Documentation delivered in a form that non-human consumers can parse without browser rendering, client-side scripts, or manual navigation. It usually means markdown or similarly structured text, with the original meaning preserved across headings, tables, and code samples.
Expanded Definition
Agent-readable documentation is content structured so an autonomous software entity or AI agent can reliably ingest it, preserve meaning, and act on it without browser rendering or manual interpretation. In practice, that usually means Markdown, plain text, or other semantically stable formats that keep headings, tables, code samples, and callouts intact. The goal is not just readability, but operational fidelity for downstream tooling, and that distinction matters in agentic systems governed by the OWASP Top 10 for Agentic Applications 2026 and the NIST AI Risk Management Framework. In NHI operations, this format lets agents parse runbooks, policy docs, and incident instructions as structured inputs rather than scraping arbitrary web pages.
Definitions vary across vendors on how much structure is enough: some treat any markdown as agent-readable, while others require explicit front matter, consistent headings, or machine-parseable tables. The most common misapplication is calling a polished webpage agent-readable, which occurs when the content depends on client-side scripts, hidden accordions, or visual layout to convey meaning.
Examples and Use Cases
Implementing agent-readable documentation rigorously often introduces a maintenance constraint, requiring organisations to balance human-friendly presentation against stable machine consumption.

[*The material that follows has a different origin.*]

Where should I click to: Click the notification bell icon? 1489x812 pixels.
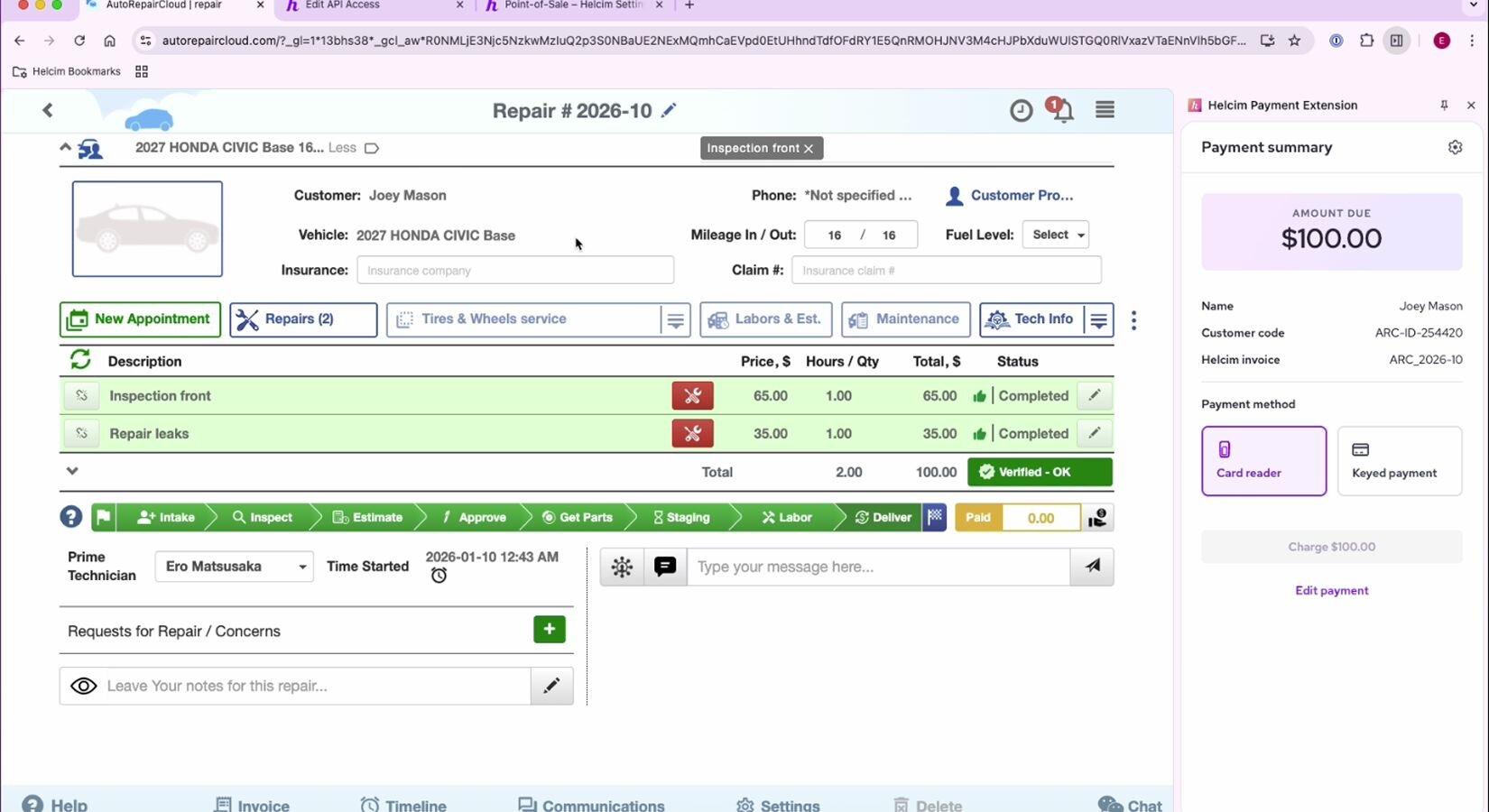pyautogui.click(x=1063, y=111)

- Incident response runbooks written in markdown so an agent can retrieve steps, extract prerequisites, and execute a controlled workflow without losing sequence or exception handling.
- API and integration docs that expose request/response examples, field names, and error codes in predictable headings, helping agents map intent to action while reducing parsing ambiguity.

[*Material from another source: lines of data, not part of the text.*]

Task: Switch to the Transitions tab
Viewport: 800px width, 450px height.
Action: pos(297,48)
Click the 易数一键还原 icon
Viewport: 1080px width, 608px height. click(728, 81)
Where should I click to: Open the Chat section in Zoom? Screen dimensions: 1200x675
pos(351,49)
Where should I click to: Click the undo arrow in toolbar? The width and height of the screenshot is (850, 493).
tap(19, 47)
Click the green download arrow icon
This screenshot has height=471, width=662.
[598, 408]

- Policy packs for service accounts, where an AI assistant reads ownership, rotation cadence, and escalation paths from a structured document instead of inferring them from a portal page.
- Knowledge articles linked to the Ultimate Guide to NHIs — 2025 Outlook and Predictions, so an agent can correlate lifecycle guidance with practical NHI controls and governance language.

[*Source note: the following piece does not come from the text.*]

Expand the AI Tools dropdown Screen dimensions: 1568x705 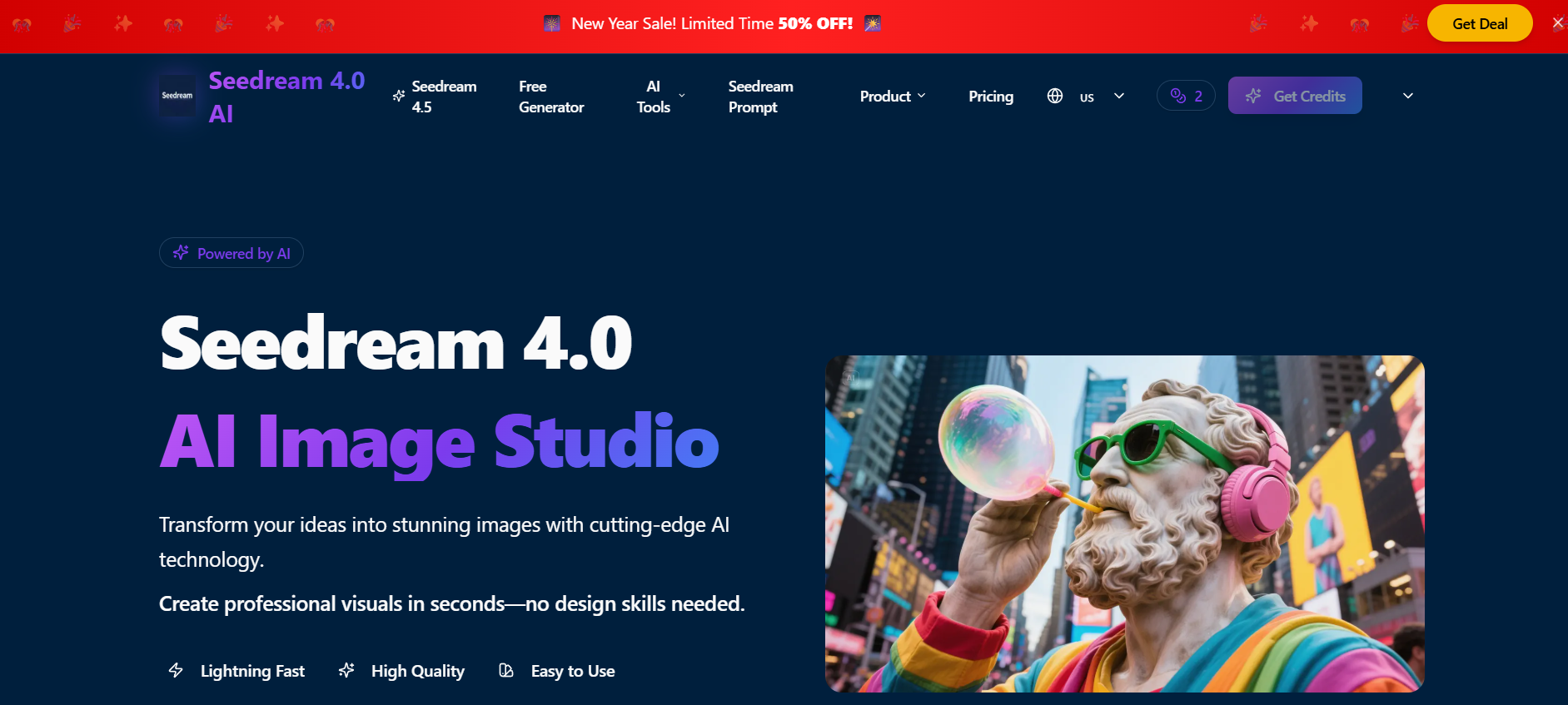pyautogui.click(x=682, y=96)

- Security advisories that are mirrored as text-first content, supported by lessons reflected in the OWASP NHI Top 10, enabling agents to summarise exposure without misreading presentation-layer elements.
This approach is especially useful when a document must be consumed by retrieval pipelines, audit automation, or agents that need high-confidence citations before taking action.
Why It Matters in NHI Security
Agent-readable documentation is a control enabler because NHIs and agents need instructions that survive transformation across tools, repos, and approvals. If policy text, rotation steps, or emergency revocation guidance is trapped in screenshots or portal-only views, automated governance breaks down and humans must reassemble the meaning manually. That creates avoidable delay during incidents, especially when secrets and credentials must be validated quickly. NHI Mgmt Group research shows that 96% of organisations store secrets outside of secrets managers in vulnerable locations including code, config files, and CI/CD tools, which makes well-structured documentation even more important for remediation and prevention. The same operational logic appears in breach reporting and agentic risk analysis, including the Analysis of Claude Code Security and the Moltbook AI agent keys breach, where clarity of procedure affects response quality.
Organisations typically encounter the consequences only after a failed rotation, leaked key, or stalled incident review, at which point agent-readable documentation becomes operationally unavoidable to address.
Standards & Framework Alignment
This section maps relevant standards and security frameworks to the operational risks and controls described in this guidance.
OWASP Non-Human Identity Top 10 and OWASP Agentic AI Top 10 address the attack and risk surface, while NIST AI RMF set the governance and control requirements practitioners need to meet.
| Framework | Control / Reference | Relevance |
|---|---|---|
| OWASP Non-Human Identity Top 10 | NHI-01 | Agent-readable docs support secure NHI workflows and reduce control ambiguity. |
| OWASP Agentic AI Top 10 | A1 | Agentic systems need machine-consumable instructions to limit unsafe tool use. |
| NIST AI RMF | The framework emphasises mapping, transparency, and documented AI governance. |
Publish NHI procedures in structured text so agents can execute them without misreading critical steps.